Calendar year of the incident NVAF diagnosis, according to which the participants were categorized into 5 cohorts.

Main outcomes and measures

Outcomes of interest were baseline patient characteristics, anticoagulation treatment, and occurrence of ischemic stroke or major bleeding within the 1-year follow-up after incident NVAF.


Between 2014 and 2018, 301 301 patients (mean [SD] age, 74.2 [11.9] years; 169 748 [56.3%] male patients) experienced incident NVAF in the Netherlands, each of whom was categorized into 1 of 5 cohorts by calendar year.
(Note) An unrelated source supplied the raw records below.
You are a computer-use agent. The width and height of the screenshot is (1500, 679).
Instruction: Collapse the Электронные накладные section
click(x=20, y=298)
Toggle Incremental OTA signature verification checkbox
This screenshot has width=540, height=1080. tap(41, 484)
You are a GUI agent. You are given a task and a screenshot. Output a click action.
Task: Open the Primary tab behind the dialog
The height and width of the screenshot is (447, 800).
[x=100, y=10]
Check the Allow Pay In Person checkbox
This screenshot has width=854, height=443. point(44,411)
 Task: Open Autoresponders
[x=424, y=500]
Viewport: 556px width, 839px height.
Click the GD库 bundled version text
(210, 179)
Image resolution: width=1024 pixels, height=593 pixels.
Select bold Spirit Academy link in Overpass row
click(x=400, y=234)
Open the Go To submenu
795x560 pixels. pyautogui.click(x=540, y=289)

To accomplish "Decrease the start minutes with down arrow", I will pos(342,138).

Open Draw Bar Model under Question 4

Baseline patient characteristics were broadly the same between cohorts with a mean (SD) CHA2DS2-VASc (congestive heart failure, hypertension, age ≥75 years [doubled], diabetes, stroke [doubled], vascular disease, age 65 to 74 years, and sex category [female]) score of 2.9 (1.7). The median (IQR) proportion of days covered by OACs (ie, vitamin K antagonists or DOACs) within the 1-year follow-up increased from 56.99% (0%-86.30%) to 75.62% (0%-94.52%), and DOACs increased from 5102 patients (13.5%) to 32 314 patients (72.0%) among those who received OACs, gradually replacing VKAs as the first choice of OACs. Over the course of the study, there were statistically significant decreases in the 1-year cumulative incidence of ischemic stroke (from 1.63% [95% CI, 1.52%-1.73%] to 1.39% [95% CI, 1.30%-1.48%) and major bleeding (from 2.50% [95% CI, 2.37%-2.63%] to 2.07% [95% CI, 1.96%-2.19%]), and the association was consistent after adjusting for baseline patient characteristics and excluding those with preexisting chronic anticoagulation.

Conclusions and relevance

This cohort study of patients with incident NVAF diagnosed between 2014 and 2018 in the Netherlands found similar baseline characteristics, increased OAC use with DOACs being favored over time, and improved 1-year prognosis. Comorbidity burden, potential underuse of anticoagulation medications, and specific subgroups of patients with NVAF remain directions for future investigations and further improvement.